The son of Thomas Shaw, blacksmith, he was born at Repton, Derbyshire, in 1635. From Repton Grammar School he went to St John's College, Cambridge, where he was admitted sizar, 23 December 1650, and graduated B.A.[1]
In 1656 he was appointed master of the grammar school at Tamworth, Warwickshire. Before 15 September 1657 he was called to be curate of the chapelry of Moseley, under John Hall, vicar of Bromsgrove, Worcestershire, brother of Thomas Hall.[2] There being no classis in Worcestershire, he was ordained by the presbyterian classis of Wirksworth, Derbyshire, on 12 January 1658. Some months later he was presented by Oliver Cromwell to the sequestered rectory of Long Whatton, Leicestershire (a crown living). His approbation and admission by the Triers are dated 28 May 1658, and he took possession on 5 June. The sequestered rector was Henry Robinson, a half-cousin of William Laud and his death enabled Shaw to obtain a crown presentation under the great seal (1 September 1660), with the act of the Convention parliament passed in the same month making good his title without institution.
Next year, however, Shaw was removed (1661) from his living at the instance of Sir John Pretyman; he obtained no other benefice, and then the Uniformity Act 1662 disqualified him, as he refused to submit to re-ordination. He removed to Coates, in the parish of Prestwould, Leicestershire. Some relatives brought the bubonic plague there from London in 1665, and Shaw lost two children. At the end of 1666 he moved to Ashby-de-la-Zouch, Leicestershire, and was appointed master of the grammar school there in 1668. Through Edward Conway, Earl of Conway, he obtained a licence (26 December 1670) from Archbishop Gilbert Sheldon, on a modified subscription (to the first, third, and first half of the second article, specified in the thirty-sixth canon of the Thirty Nine Articles). William Fuller, bishop of Lincoln, who admired Shaw's book on the plague, added his own licence, on a subscription ‘dictated and inserted’ by Shaw himself. Thomas Barlow, who succeeded Fuller as bishop of Lincoln, was his correspondent.
Shaw's school was successful, and his house was full of boarders, including several who became divines in the Church of England. He wrote comedies for his scholars, ‘which they acted for the entertainment of the town and neighbourhood at Christmas time.’ He rebuilt the schoolhouse, and erected a gallery in the parish church for his scholars. On the passing of the Toleration Act 1688, he licensed his schoolhouse for nonconformist worship, preaching only between church hours (at noon), and attending the parish church with his scholars.
Shaw was noted for extempore prayer, lasting two or three hours.

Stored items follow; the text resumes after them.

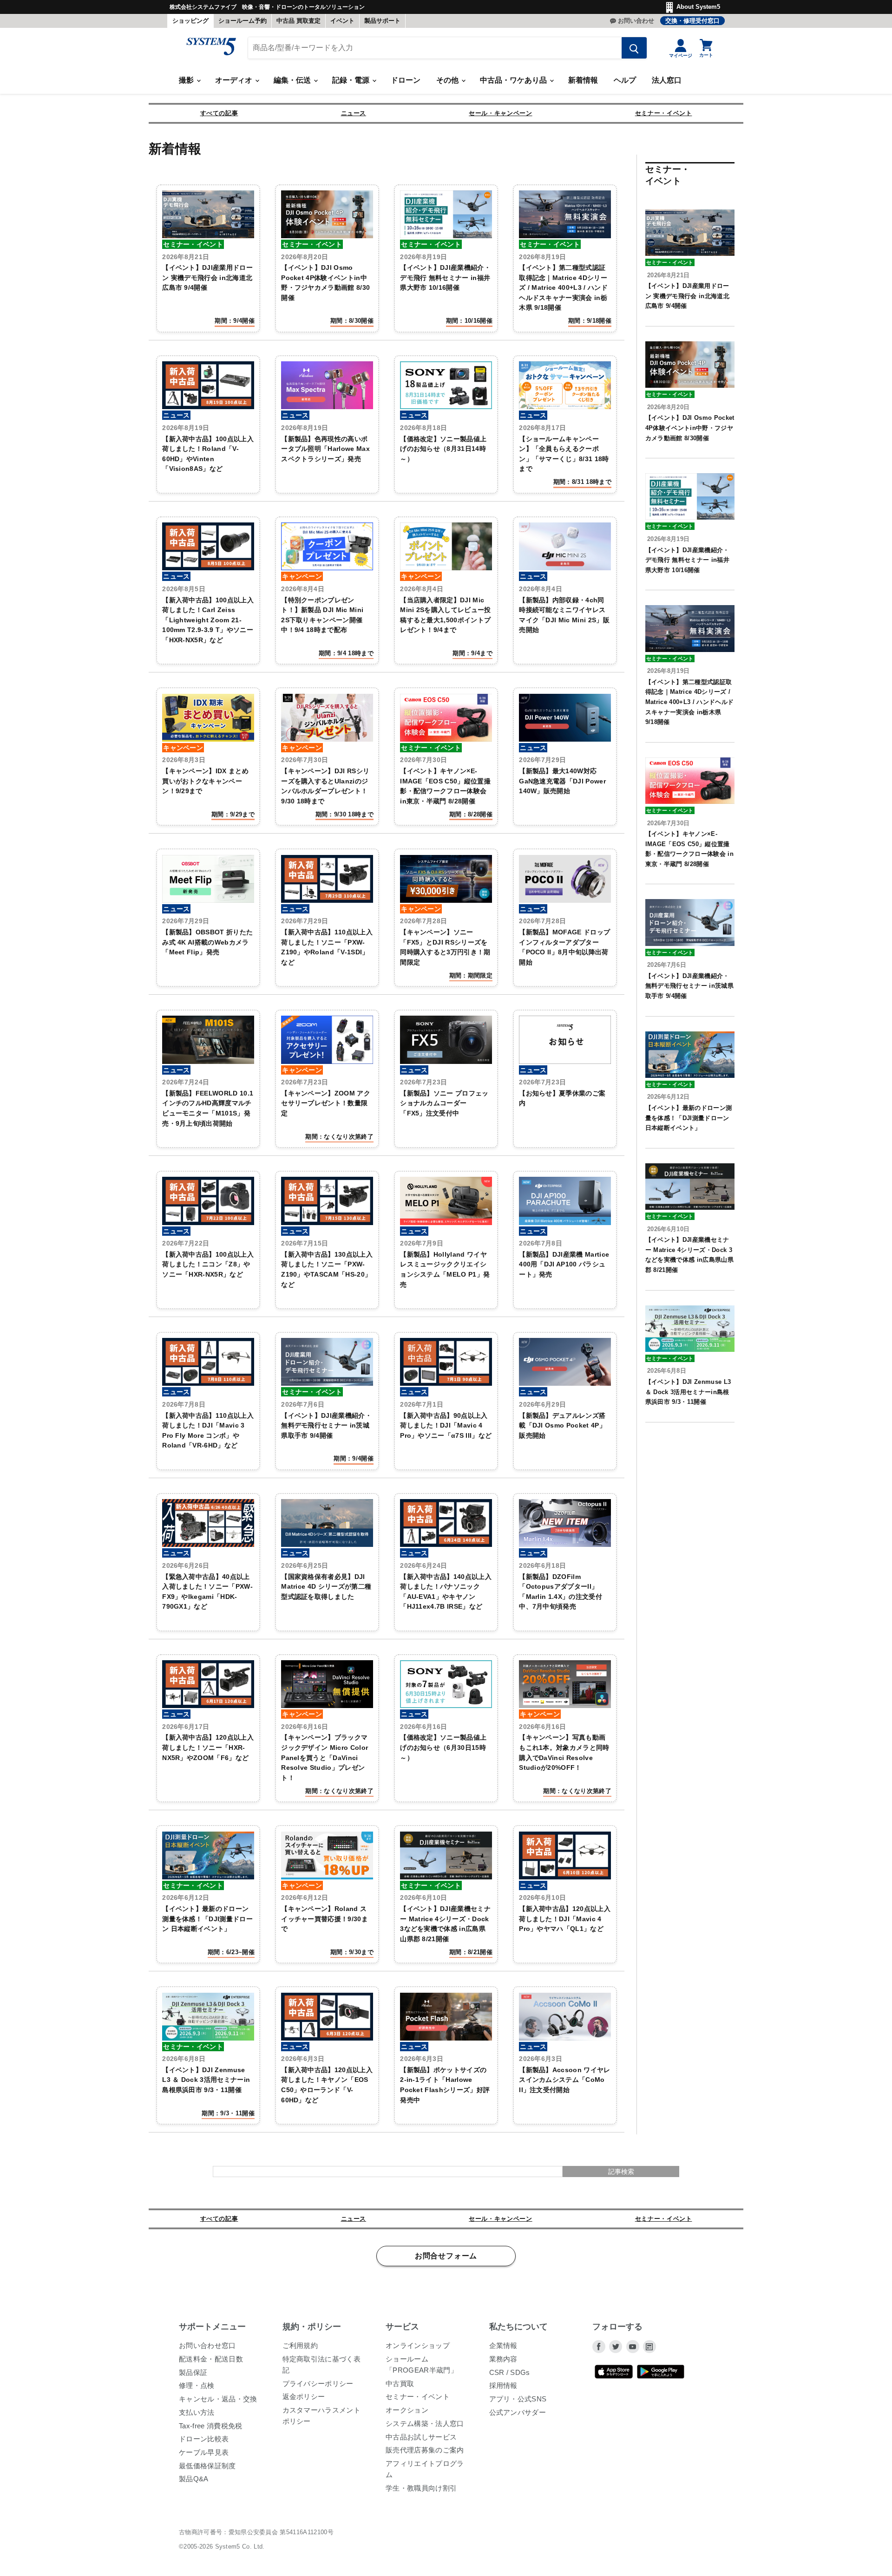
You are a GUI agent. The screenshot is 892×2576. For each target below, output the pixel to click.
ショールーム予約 (242, 20)
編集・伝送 (293, 80)
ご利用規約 (300, 2345)
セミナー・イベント (663, 113)
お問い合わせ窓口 (207, 2345)
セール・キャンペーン (500, 113)
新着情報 (583, 80)
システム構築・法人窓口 (425, 2423)
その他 (448, 80)
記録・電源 (351, 80)
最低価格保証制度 (207, 2466)
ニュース (354, 113)
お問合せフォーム (446, 2256)
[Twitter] (615, 2346)
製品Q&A (194, 2479)
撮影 (187, 80)
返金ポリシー (303, 2396)
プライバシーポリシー (318, 2383)
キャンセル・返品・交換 (218, 2399)
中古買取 (400, 2383)
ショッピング (190, 20)
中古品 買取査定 (298, 20)
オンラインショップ (418, 2345)
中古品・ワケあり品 (514, 80)
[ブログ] (649, 2346)
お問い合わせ (636, 20)
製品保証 (193, 2372)
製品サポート (382, 20)
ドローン (405, 80)
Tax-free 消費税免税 (210, 2426)
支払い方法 (197, 2412)
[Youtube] (632, 2346)
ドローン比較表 (204, 2439)
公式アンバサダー (517, 2412)
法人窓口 (667, 80)
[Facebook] (598, 2346)
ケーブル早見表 (204, 2452)
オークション (407, 2410)
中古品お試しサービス (421, 2437)
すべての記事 (219, 113)
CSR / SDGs (509, 2372)
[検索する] (634, 48)
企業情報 (503, 2345)
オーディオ (234, 80)
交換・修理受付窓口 (692, 20)
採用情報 (503, 2385)
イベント (342, 20)
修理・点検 (197, 2385)
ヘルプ (625, 80)
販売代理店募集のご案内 (425, 2450)
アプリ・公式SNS (518, 2399)
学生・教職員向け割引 (421, 2488)
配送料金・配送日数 (211, 2359)
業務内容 (503, 2359)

He died on 22 January 1696.
His first publication was a funeral oration (1657) for Thomas Blake, vicar of Tamworth.
He published, besides sermons:
His farewell sermon at Long Whatton is the eighth in ‘England's Remembrancer,’ 1663.
He married a daughter of Ferdinando Pool (died 1676), ejected from Thrumpton, Nottinghamshire. His son, Ferdinando Shaw, M.A., was ordained 14 April 1698, became minister of Friar Gate chapel, Derby, on 25 March 1699, published several sermons, as well as ‘A Summary of the Bible,’ 1730, 12mo, and died in 1744.